- EXERCISE PROMPT
Could you print exactly the lines from the one that contains "Screen dimensions: 1288x943" to the end of the data, both ends included, and nothing else? Skip the pictures.

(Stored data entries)
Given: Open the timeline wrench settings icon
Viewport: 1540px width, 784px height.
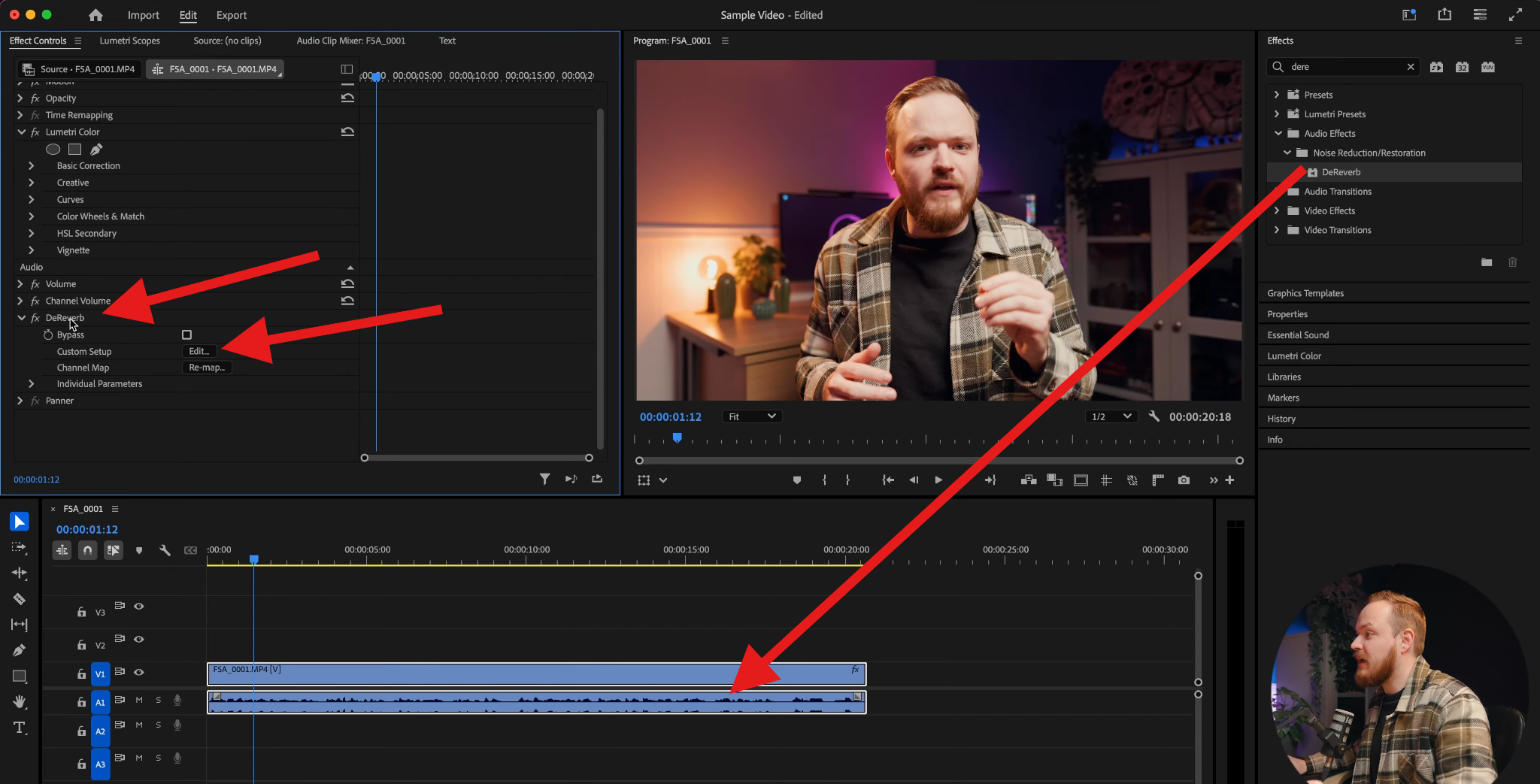Looking at the screenshot, I should tap(165, 549).
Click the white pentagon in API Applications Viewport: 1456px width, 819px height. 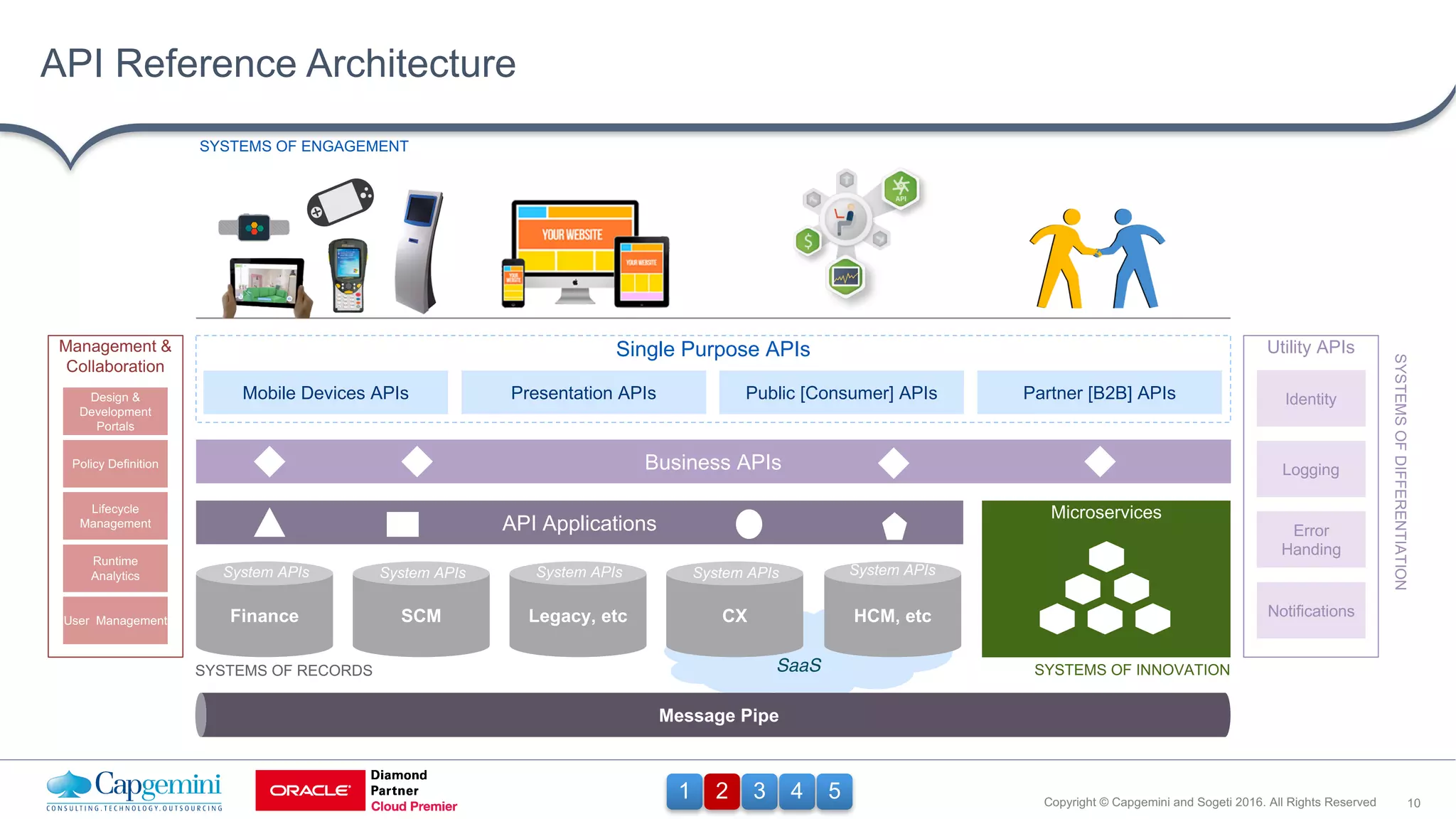894,526
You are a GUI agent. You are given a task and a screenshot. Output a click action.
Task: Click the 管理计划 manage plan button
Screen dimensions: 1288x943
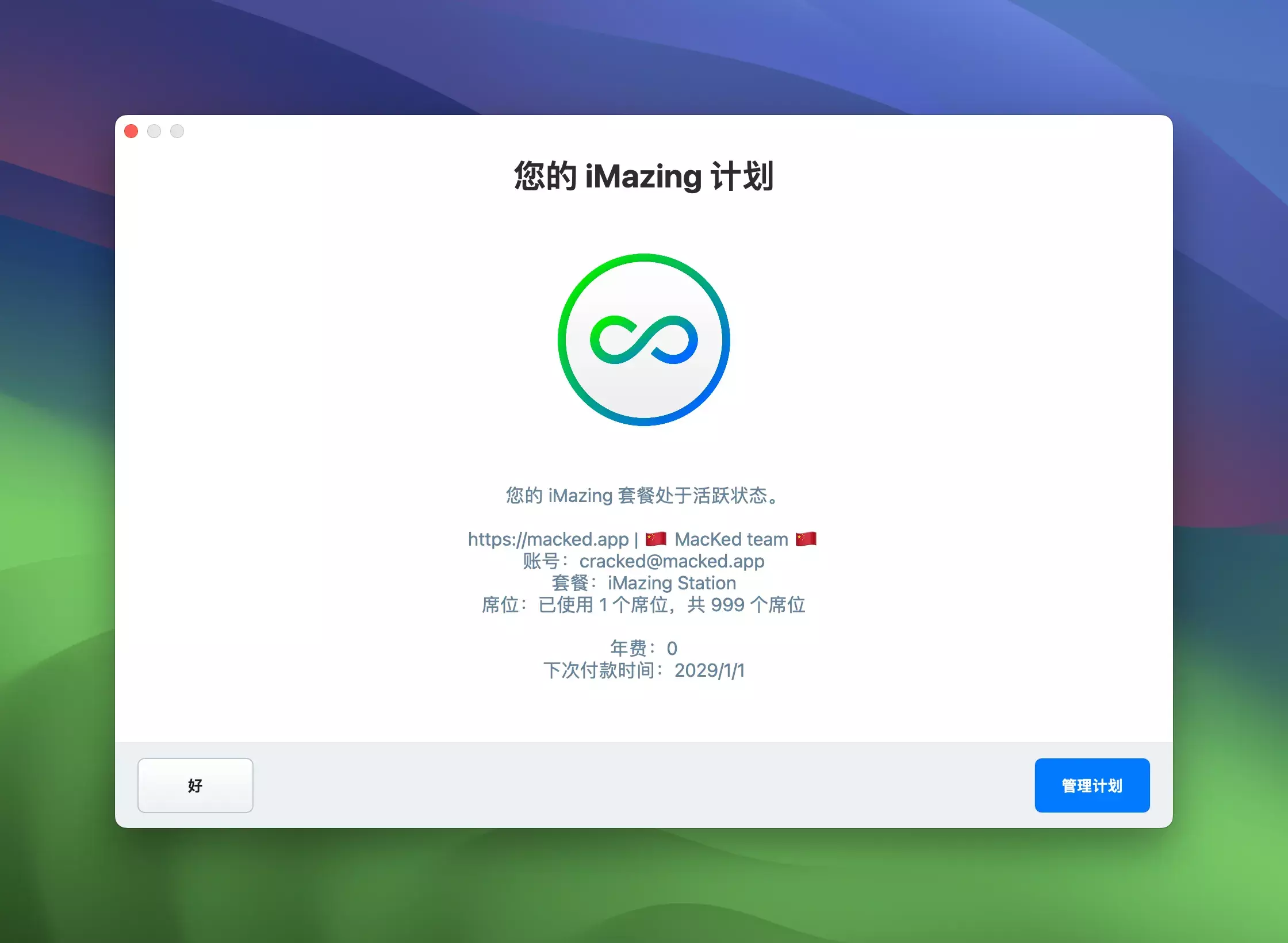pos(1091,785)
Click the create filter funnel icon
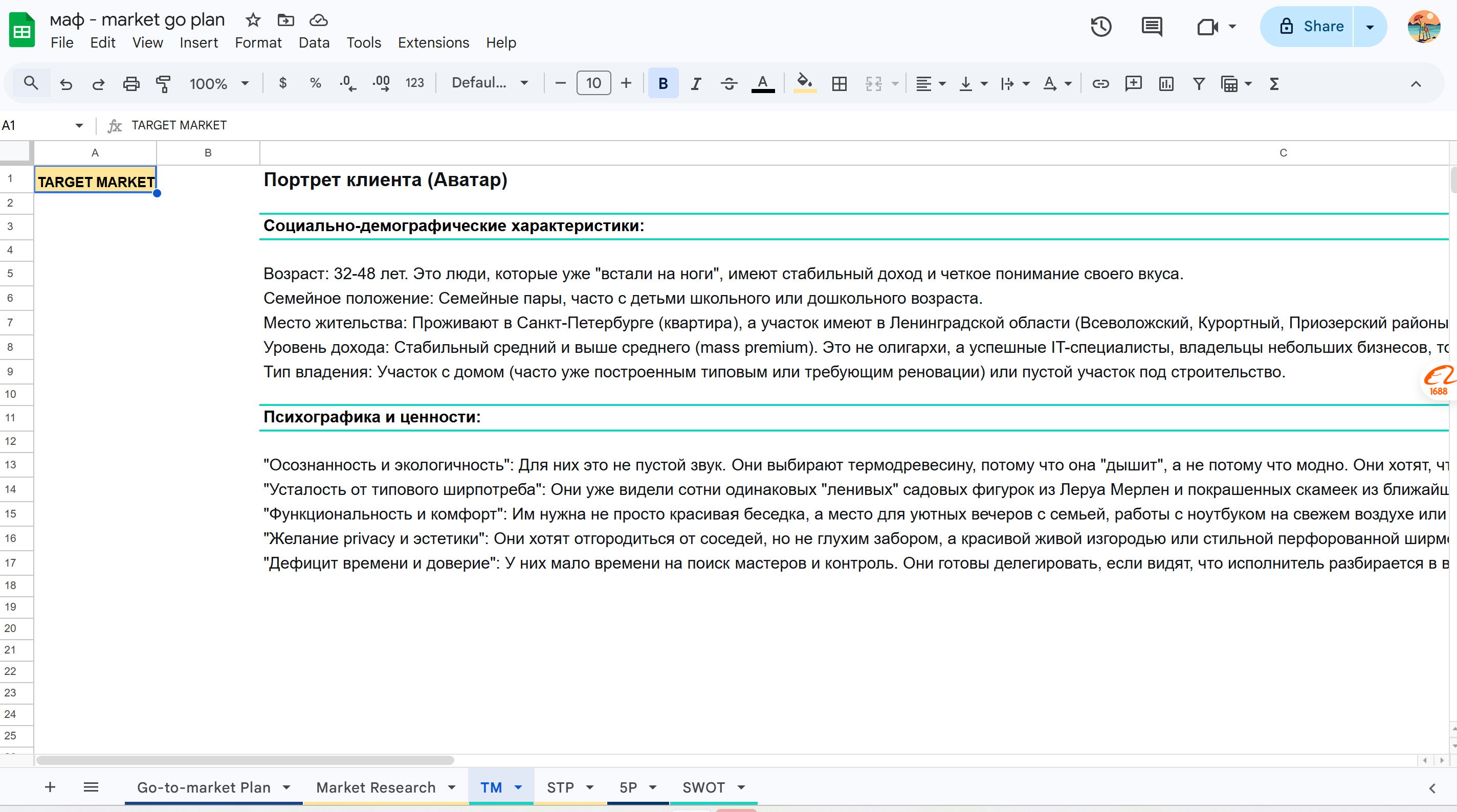The width and height of the screenshot is (1457, 812). click(x=1199, y=84)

- EXPECTED ANSWER
Screen dimensions: 1288x943
pos(1091,785)
Click the create filter funnel icon
The width and height of the screenshot is (1457, 812). click(x=1199, y=84)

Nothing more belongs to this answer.